== Records provided

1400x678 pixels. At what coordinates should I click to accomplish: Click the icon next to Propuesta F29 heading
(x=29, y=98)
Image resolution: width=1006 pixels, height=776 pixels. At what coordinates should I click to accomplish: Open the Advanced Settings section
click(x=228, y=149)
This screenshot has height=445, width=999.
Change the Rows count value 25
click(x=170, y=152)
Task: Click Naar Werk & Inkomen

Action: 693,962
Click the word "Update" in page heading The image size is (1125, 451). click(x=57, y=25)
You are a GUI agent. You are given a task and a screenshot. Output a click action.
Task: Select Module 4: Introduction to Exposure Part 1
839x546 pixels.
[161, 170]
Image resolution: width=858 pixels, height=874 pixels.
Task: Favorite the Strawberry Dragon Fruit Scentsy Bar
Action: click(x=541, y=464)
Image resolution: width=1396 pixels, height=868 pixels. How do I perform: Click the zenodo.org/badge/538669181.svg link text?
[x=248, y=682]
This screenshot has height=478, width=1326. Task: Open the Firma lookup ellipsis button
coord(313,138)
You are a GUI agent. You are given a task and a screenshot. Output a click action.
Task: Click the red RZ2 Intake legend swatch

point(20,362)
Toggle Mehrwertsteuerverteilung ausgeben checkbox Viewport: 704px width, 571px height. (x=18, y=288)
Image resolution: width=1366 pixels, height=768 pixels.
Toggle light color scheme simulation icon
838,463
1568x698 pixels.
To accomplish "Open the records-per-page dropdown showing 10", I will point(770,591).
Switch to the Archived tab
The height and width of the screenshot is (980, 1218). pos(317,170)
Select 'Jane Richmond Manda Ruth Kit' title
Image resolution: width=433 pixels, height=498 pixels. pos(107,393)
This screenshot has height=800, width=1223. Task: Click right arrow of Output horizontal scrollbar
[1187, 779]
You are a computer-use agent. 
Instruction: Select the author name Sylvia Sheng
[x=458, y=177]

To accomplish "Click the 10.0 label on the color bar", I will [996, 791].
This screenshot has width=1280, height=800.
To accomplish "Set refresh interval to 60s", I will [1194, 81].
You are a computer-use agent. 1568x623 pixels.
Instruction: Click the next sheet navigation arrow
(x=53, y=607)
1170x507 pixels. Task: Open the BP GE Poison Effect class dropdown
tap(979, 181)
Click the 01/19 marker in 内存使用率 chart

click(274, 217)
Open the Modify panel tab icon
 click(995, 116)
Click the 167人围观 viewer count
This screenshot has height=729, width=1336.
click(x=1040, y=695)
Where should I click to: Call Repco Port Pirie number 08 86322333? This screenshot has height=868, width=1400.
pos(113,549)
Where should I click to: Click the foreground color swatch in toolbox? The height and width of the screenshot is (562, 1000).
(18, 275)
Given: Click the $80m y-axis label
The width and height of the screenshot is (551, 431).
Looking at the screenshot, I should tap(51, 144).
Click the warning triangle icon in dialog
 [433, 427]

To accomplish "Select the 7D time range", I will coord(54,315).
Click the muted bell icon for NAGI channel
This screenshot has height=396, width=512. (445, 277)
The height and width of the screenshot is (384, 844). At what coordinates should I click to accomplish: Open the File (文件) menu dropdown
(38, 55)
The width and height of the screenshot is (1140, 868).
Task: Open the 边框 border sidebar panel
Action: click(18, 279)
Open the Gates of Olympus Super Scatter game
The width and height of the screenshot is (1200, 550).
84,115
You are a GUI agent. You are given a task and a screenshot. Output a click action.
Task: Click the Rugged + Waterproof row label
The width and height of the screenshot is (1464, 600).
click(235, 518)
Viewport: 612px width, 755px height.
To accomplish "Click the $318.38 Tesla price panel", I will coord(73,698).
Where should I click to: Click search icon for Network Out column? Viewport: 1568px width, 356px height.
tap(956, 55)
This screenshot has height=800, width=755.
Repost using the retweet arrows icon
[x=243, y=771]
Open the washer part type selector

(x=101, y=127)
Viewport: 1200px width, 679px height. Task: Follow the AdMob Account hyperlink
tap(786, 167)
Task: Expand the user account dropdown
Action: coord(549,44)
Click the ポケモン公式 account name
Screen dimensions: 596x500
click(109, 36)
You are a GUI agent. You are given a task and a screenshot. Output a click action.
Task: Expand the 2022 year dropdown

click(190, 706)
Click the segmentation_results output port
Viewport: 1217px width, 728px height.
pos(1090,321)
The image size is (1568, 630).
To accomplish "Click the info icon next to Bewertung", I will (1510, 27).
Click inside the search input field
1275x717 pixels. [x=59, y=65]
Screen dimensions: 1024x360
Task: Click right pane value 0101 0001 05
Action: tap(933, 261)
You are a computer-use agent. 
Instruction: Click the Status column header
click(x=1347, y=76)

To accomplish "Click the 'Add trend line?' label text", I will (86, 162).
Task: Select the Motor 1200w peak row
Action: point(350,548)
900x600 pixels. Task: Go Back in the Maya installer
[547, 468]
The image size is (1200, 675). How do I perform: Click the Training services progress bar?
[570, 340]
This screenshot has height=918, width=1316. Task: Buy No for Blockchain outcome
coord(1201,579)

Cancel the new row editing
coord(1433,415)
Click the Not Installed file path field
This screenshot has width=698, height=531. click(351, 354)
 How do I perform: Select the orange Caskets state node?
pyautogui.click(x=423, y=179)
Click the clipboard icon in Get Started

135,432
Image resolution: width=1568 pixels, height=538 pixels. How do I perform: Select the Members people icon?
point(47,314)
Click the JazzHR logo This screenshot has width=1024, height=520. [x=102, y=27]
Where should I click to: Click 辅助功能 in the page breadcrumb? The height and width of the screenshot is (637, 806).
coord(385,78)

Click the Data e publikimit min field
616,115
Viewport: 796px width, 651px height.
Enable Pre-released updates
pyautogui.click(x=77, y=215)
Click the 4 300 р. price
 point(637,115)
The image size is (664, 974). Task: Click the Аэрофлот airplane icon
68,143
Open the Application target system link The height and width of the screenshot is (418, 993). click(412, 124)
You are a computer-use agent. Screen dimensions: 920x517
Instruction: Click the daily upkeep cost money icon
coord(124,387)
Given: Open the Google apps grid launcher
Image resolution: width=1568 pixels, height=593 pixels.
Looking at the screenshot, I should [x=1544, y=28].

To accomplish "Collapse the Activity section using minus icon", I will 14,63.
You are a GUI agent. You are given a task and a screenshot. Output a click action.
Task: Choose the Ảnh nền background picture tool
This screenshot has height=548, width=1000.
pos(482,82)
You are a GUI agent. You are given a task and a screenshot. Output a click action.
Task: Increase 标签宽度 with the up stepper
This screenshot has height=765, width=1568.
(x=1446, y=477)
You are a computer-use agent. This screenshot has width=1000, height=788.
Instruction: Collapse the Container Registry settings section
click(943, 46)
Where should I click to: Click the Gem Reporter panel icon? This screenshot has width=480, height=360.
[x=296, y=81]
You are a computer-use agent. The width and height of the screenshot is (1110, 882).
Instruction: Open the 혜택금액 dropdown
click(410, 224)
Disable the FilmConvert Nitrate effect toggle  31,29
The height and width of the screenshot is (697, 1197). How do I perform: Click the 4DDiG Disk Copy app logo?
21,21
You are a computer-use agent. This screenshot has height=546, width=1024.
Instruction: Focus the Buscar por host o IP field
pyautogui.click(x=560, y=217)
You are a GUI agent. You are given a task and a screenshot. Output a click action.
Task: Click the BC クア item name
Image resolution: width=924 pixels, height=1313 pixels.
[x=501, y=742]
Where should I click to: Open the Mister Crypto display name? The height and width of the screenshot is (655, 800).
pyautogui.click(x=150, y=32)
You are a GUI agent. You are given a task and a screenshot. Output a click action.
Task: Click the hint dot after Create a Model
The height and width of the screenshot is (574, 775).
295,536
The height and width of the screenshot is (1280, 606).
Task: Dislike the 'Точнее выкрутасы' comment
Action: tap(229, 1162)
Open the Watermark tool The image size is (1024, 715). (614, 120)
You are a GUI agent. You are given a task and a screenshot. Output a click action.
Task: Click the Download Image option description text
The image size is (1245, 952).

====

Across all lines of the data above, count those that contain the word "computer", giving the number without further comment.

7